But I don't want to be a show-off, or anything.

Plunk!

5 comments:

Anonymous said...

Hi-- came over via Marilyn, and then went to read the key story.

Please, please tell me that the groomsmen thought that would be a great joke? Because that was truly unbelievable. And if it wasn't a practical joke -- what the hell was she thinking, passing her house key out to all those guys? Why not just answer the door? I must be missing something here.

Anyway-- great story!

Anonymous said...

What a story! Still laughing (and truly hoping the guys fessed up to the joke so the poor girl could have her happy wedding).

Anonymous said...

I hate those protracted joke toasts. Why can't we be adults at weddings I want to know. What with the cake in the face smooshing and the ribald jokes it's like hanging with a room full of 13 year olds.
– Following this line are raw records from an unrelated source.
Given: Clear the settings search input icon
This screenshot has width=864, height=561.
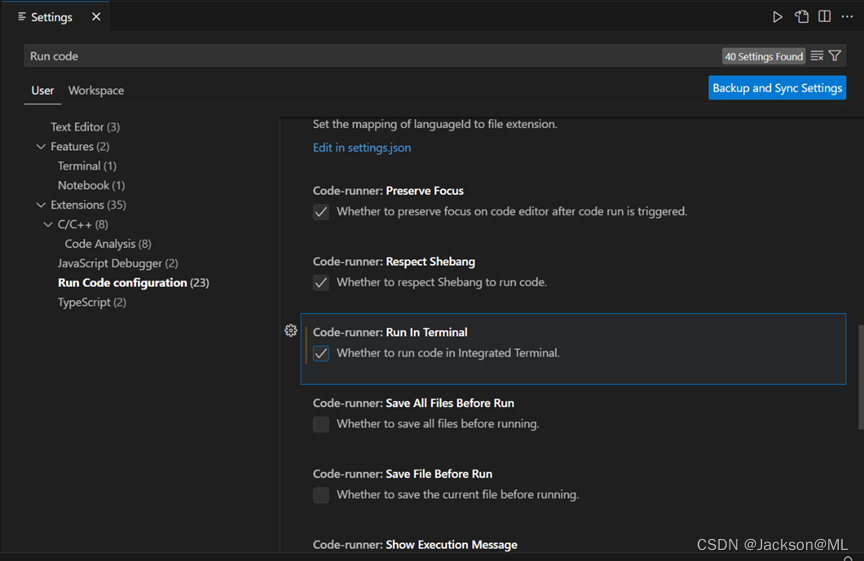Looking at the screenshot, I should coord(817,56).
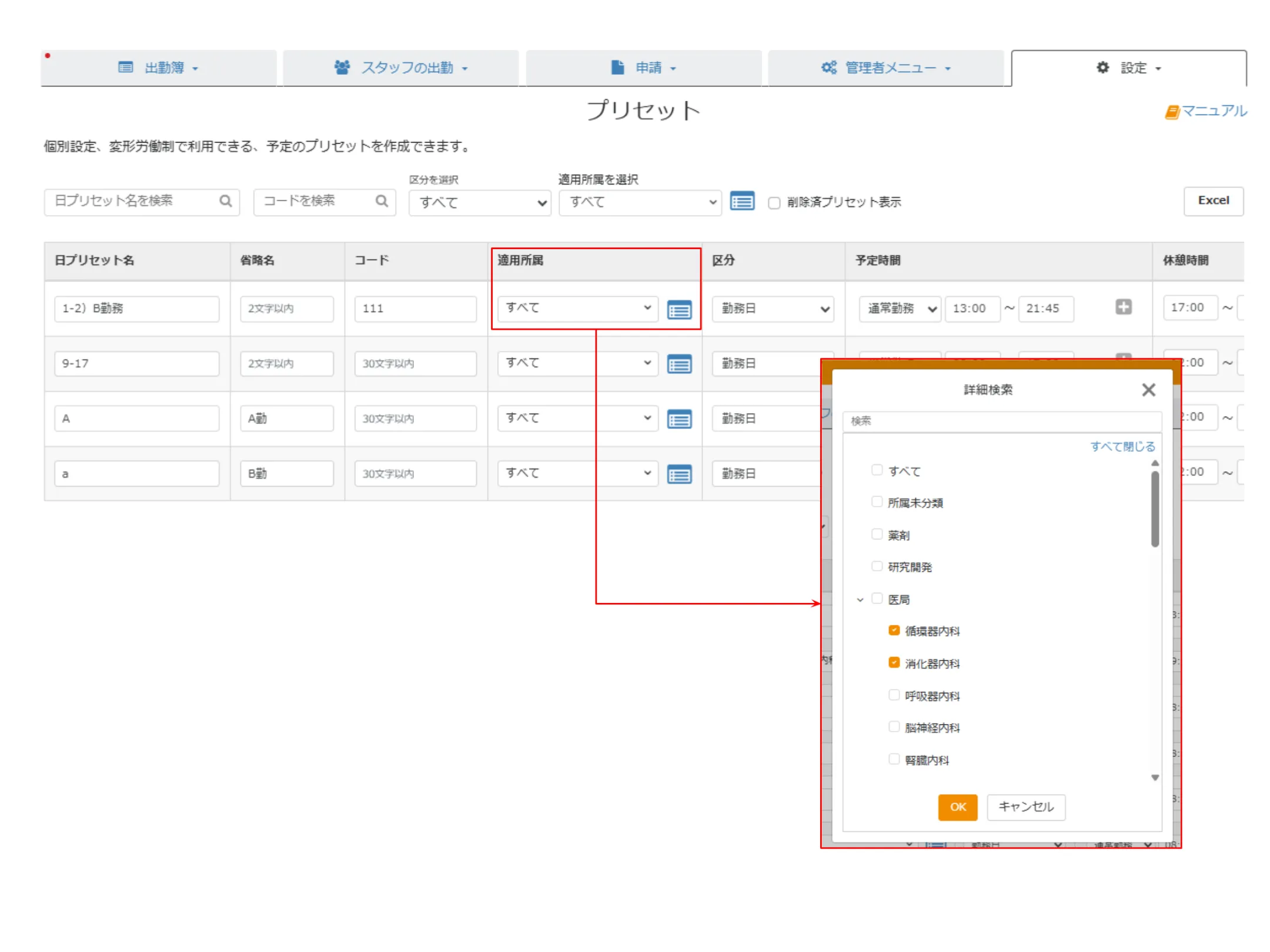Toggle 削除済プリセット表示 checkbox
This screenshot has width=1270, height=952.
click(774, 203)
While wearing panty hose. Strike two. The last reception I attended had no booze. NO BOOZE!!! Not even a cash bar and it was at a country club, so hello, liquor would be totatally appropriate. Some nonsense about the family of the bride not being drinkers. (Wanders off muttering, "no booze I tells ya"...)

Anonymous said...

totally. You knew what I meant.

Anonymous said...

My late friend Francis, from Bradley Beach, NJ, was part of a wedding party that thought their pal shoud never marry his fiancee.
At the rehearsal dinner, they got the groom totally pissed, emptied his pockets and put him on the sleeper train to Chicago.

Years later, the groom thanked them for saving his life.